--- START ---

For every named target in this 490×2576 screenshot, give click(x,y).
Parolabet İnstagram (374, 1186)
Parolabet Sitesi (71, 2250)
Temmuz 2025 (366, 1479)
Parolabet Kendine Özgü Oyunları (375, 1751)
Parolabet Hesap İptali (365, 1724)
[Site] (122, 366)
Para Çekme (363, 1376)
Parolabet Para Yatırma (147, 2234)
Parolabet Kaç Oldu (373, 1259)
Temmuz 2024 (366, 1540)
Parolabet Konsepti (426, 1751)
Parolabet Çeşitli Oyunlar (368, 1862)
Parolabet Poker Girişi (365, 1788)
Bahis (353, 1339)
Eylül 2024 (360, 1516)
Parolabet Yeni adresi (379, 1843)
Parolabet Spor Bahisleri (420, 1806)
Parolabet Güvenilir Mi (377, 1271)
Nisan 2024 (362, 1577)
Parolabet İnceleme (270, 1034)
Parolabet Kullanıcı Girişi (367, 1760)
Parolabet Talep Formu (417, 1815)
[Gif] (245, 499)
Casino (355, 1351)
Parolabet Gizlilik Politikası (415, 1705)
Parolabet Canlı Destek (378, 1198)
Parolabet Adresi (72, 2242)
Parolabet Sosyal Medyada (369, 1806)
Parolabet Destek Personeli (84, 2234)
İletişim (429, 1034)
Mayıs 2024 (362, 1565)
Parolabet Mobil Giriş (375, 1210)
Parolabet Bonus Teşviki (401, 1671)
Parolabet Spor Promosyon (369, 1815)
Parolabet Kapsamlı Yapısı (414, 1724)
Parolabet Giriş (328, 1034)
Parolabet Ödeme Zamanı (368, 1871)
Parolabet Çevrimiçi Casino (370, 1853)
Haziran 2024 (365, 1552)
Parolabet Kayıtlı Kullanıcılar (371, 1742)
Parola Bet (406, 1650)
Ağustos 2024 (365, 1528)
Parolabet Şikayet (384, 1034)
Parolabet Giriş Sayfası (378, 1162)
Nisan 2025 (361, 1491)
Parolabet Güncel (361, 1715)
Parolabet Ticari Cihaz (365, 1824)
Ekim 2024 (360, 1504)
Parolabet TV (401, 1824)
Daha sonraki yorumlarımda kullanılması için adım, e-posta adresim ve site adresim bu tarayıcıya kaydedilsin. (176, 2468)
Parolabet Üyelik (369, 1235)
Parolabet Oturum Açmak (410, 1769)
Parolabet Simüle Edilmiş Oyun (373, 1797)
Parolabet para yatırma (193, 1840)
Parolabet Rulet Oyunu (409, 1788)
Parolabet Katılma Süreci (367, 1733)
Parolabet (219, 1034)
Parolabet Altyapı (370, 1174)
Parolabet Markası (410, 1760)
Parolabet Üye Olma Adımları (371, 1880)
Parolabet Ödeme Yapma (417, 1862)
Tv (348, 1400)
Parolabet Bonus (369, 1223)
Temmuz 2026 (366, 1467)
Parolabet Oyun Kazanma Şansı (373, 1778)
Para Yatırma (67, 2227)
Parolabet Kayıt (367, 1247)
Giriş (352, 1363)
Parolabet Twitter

--- END ---

All of the entries above need to be set down again exactly.

## REPLY
For every named target in this 490×2576 screenshot, give click(x,y).
Parolabet İnstagram (374, 1186)
Parolabet Sitesi (71, 2250)
Temmuz 2025 (366, 1479)
Parolabet Kendine Özgü Oyunları (375, 1751)
Parolabet Hesap İptali (365, 1724)
[Site] (122, 366)
Para Çekme (363, 1376)
Parolabet Para Yatırma (147, 2234)
Parolabet Kaç Oldu (373, 1259)
Temmuz 2024 (366, 1540)
Parolabet Konsepti (426, 1751)
Parolabet Çeşitli Oyunlar (368, 1862)
Parolabet Poker Girişi (365, 1788)
Bahis (353, 1339)
Eylül 2024 (360, 1516)
Parolabet Yeni adresi (379, 1843)
Parolabet Spor Bahisleri (420, 1806)
Parolabet Güvenilir Mi (377, 1271)
Nisan 2024 (362, 1577)
Parolabet İnceleme (270, 1034)
Parolabet Kullanıcı Girişi (367, 1760)
Parolabet Talep Formu (417, 1815)
[Gif] (245, 499)
Casino (355, 1351)
Parolabet Gizlilik Politikası (415, 1705)
Parolabet Canlı Destek (378, 1198)
Parolabet Adresi (72, 2242)
Parolabet Sosyal Medyada (369, 1806)
Parolabet Destek Personeli (84, 2234)
İletişim (429, 1034)
Mayıs 2024 (362, 1565)
Parolabet Mobil Giriş (375, 1210)
Parolabet Bonus Teşviki (401, 1671)
Parolabet Spor Promosyon (369, 1815)
Parolabet Kapsamlı Yapısı (414, 1724)
Parolabet Giriş (328, 1034)
Parolabet Ödeme Zamanı (368, 1871)
Parolabet Çevrimiçi Casino (370, 1853)
Haziran 2024 (365, 1552)
Parolabet Kayıtlı Kullanıcılar (371, 1742)
Parola Bet (406, 1650)
Ağustos 2024 (365, 1528)
Parolabet Şikayet (384, 1034)
Parolabet Giriş Sayfası (378, 1162)
Nisan 2025 (361, 1491)
Parolabet Güncel (361, 1715)
Parolabet Ticari Cihaz (365, 1824)
Ekim 2024 (360, 1504)
Parolabet TV (401, 1824)
Daha sonraki yorumlarımda kullanılması için adım, e-posta adresim ve site adresim bu tarayıcıya kaydedilsin. (176, 2468)
Parolabet Üyelik (369, 1235)
Parolabet Oturum Açmak (410, 1769)
Parolabet Simüle Edilmiş Oyun (373, 1797)
Parolabet para yatırma (193, 1840)
Parolabet Rulet Oyunu (409, 1788)
Parolabet Katılma Süreci (367, 1733)
Parolabet (219, 1034)
Parolabet Altyapı (370, 1174)
Parolabet Markası (410, 1760)
Parolabet Üye Olma Adımları (371, 1880)
Parolabet Ödeme Yapma (417, 1862)
Tv (348, 1400)
Parolabet Bonus (369, 1223)
Temmuz 2026 (366, 1467)
Parolabet Oyun Kazanma Şansı (373, 1778)
Para Yatırma (67, 2227)
Parolabet Kayıt (367, 1247)
Giriş (352, 1363)
Parolabet Twitter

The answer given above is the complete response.